Site icon Fabius Maximus website

Our leaders explain that we’re sheep. Our role: to obey. Rebel sheep will be imprisoned or destroyed.

Summary:  Sharks often use the “bump and bite” attack:  The shark tests its prey by repeatedly bumping it.  If the prey gives no dangerous response, the shark begins its attack — biting the prey repeatedly and viciously.  It works for sharks, as it has worked for our leaders.  Now the bumping phase ends and the attack begins. Attorney General Eric Holder explains the new order.

Since 9-11 our ruling elites have repeatedly tested us.  The irrational indignities of the Transportation Safety Administration.  Illegal wars.  Illegal surveillance of Americans.  Illegal imprisonment of Americans, even torture, without charge or warrant.  Finally they took the ultimate step:  assassination of a citizen, without charge or trial.  At each step they watch for a reaction from us; we did nothing.
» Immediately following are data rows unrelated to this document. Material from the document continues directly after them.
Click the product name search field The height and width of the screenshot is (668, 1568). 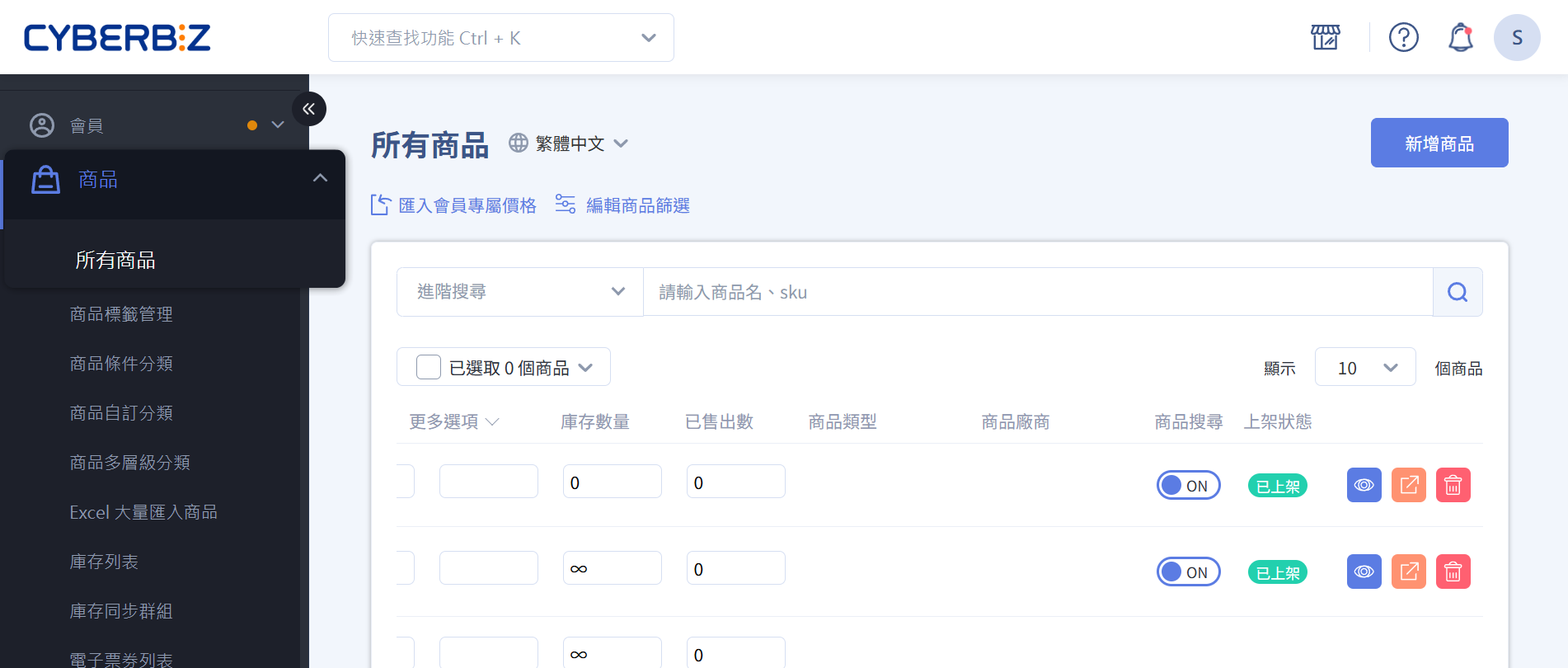pyautogui.click(x=1037, y=292)
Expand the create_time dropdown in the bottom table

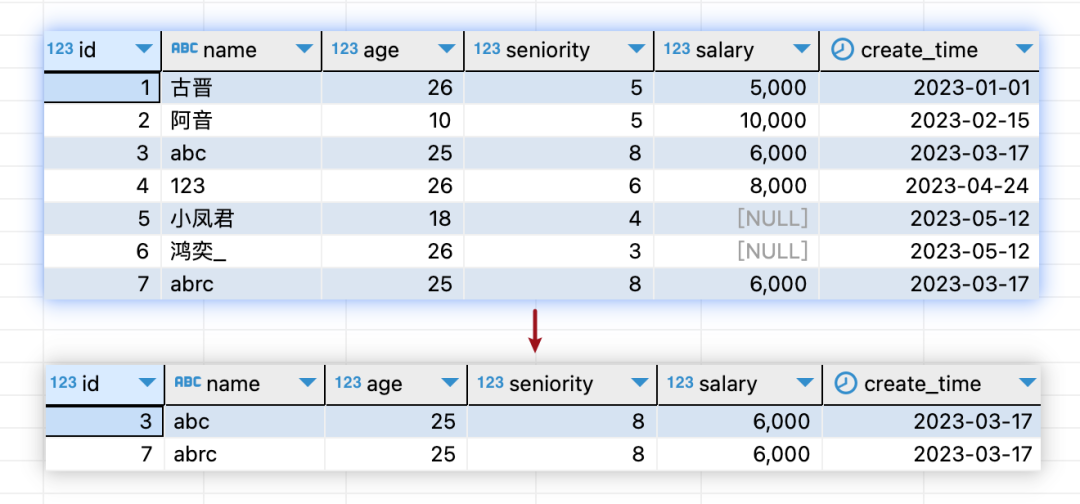[x=1025, y=383]
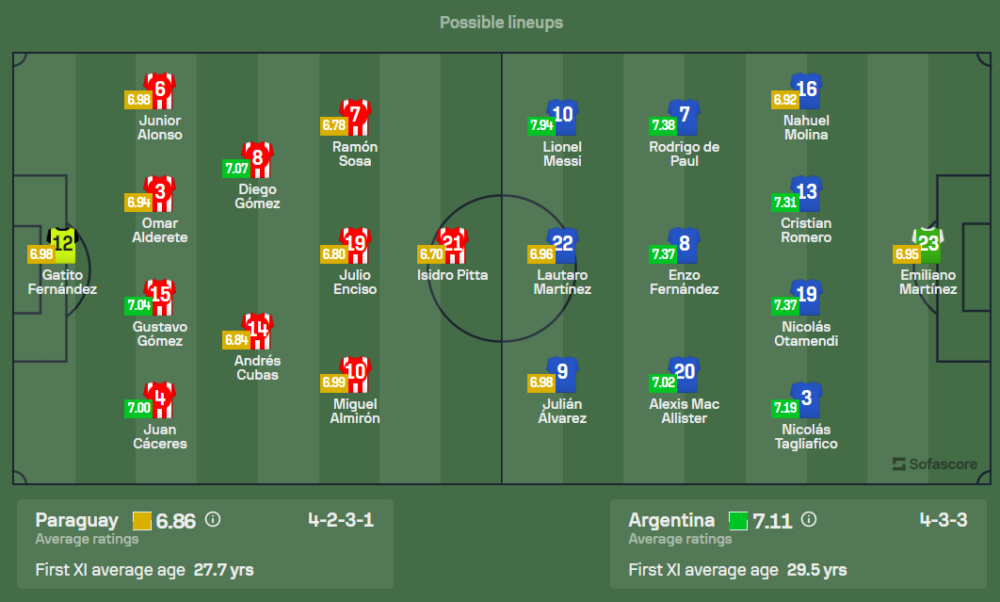Select Junior Alonso's number 6 jersey

[159, 90]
Now begins the assault.

Showing a sense of fairness, like parents playing a game with children, the Obama Administration tells us the new rules.  On March 5 Attorney General Eric Holder spoke at Northwestern University’s School of Law (text here).  Please read it.  For the sake of yourself and your children.  In it Holder explained at length that the Constitution has died, centuries of progress towards liberty erased — and that our rulers need not explain why.  There are enemies out there.  Enemies trivial in strength by comparison with those our forefathers have fought and defeated, but sufficient danger to scare the sheep we have become.

Our rulers know us well.  Even Holder’s obvious contempt for us — for the dead Constitution — elicits no response from the whipped dogs of the American people.  His lies and evasions fool only children — and Americans.

In November we have an election.  We can choose between factions of our ruling elites, both of whom agree with everything Holder says.  Much as Holder’s speech echos the officials during the Bush Jr years.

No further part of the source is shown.